[begin Record excerpts]

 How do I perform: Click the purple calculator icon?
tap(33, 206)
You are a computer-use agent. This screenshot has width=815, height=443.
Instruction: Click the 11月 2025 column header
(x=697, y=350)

[end Record excerpts]

Task to carry out —
Return the lines from the one containing "You are a computer-use" through the end of the rows, unchanged.

Solution —
You are a computer-use agent. This screenshot has width=815, height=443.
Instruction: Click the 11月 2025 column header
(x=697, y=350)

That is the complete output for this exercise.